Lanier County Success Stories
Shaw (PDF) (208 KB) html
By Amelia Hines, Public Affairs Specialist, Watkinsville
What do a banker, an insurance entrepreneur and row crop farmer have in common? If you ask the Shaws, they will simply say ‘olives’.
Brothers, Jason and Sam, started farming olives with their cousin Kevin Shaw in 2009. They wanted to re-introduce the Southeastern United States to olive farming. Two years later, Georgia Olive Farms produced the first commercial harvest of olives east of the Mississippi River since the late 1800’s.
“Olives are cutting edge in the Eastern part of the United States,” Kevin said.
Their business venture into olive farming all started with a study-abroad trip to Italy. Jason Shaw remembers that trip not because of the region’s world renowned vineyards but because of the olive orchards. Although it would be years until he made his dream a reality, he found a way to bring olives to his hometown.
“Well we were just crazy enough to try it. We’re not making a living yet,” Jason added that they hope to make the business profitable in the next few seasons.
And, it seems the farm has plenty of potential. Georgia Olive Farms operation consists of 60 acres of olive trees. Most of that acreage is used to grow three varieties of trees–Arbequina, Koroneiki, and Arbosana–that produce olives used to make their signature olive oil blend. Other sections of the land are used to establish olive tree seedlings that are sold to fellow producers. The olive operation is irrigated by a drop irrigation system and the Shaws use the Super High Density (SHD) method of farming olives where over 600 trees are planted per acre in a hedgerow shape so they can be mechanically harvested.

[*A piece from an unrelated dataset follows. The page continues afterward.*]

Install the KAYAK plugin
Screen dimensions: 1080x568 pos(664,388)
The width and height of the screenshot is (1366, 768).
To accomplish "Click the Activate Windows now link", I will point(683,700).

Like any other farming operation, it takes new techniques and practices to continue making improvements. These types of opportunities are available through government programs. Because Kevin has been farming row crops for more than 30 years, he was familiar with the programs offered by the USDA-Natural Resources Conservation Service (NRCS). These programs are available to help farms like Georgia Olive Farms conserve resources and try different farming practices that are both good for business and the environment.
A 2012 Conservation Stewardship Program (CSP) contract will allow the Shaws an opportunity to continue their conservation efforts on 33 acres of the olive farm and 963 acres of row crop farmland. The Shaws will use plant tissue sampling to determine nutrient needs in the soil by studying leaves on the trees and row crops for deficiencies. By correctly determining levels of nutrients such nitrogen, the farmers will be better at determining fertilizer needs.
Other practices covered under the contract include controlled traffic methods and retrofitting the irrigation system with drift reducing nozzles. The controlled traffic method focuses on not using farming equipment, fuel, or time if it isn’t necessary. This method cuts down on production costs, increases yield, and helps protect the soil by limiting soil erosion. Drift reducing nozzles are important because they help limit water loss during irrigation cycles.
Kevin said, “It (CSP) opened up an avenue for getting support to continue what we were doing.” He adds, “If you can get a little bit of money doing the right thing, seems like the right thing to do.”
Jason urges other producers to become familiar with the assistance that NRCS provides. “We have really good folks down here who educate local producers,” he said.
The family, who always makes it a priority to conserve natural resources on their land, agrees it’s all part of their legacy. “Our ancestors have always done a good job of taking care of the land and we want to protect it for our future generations,” Jason explained.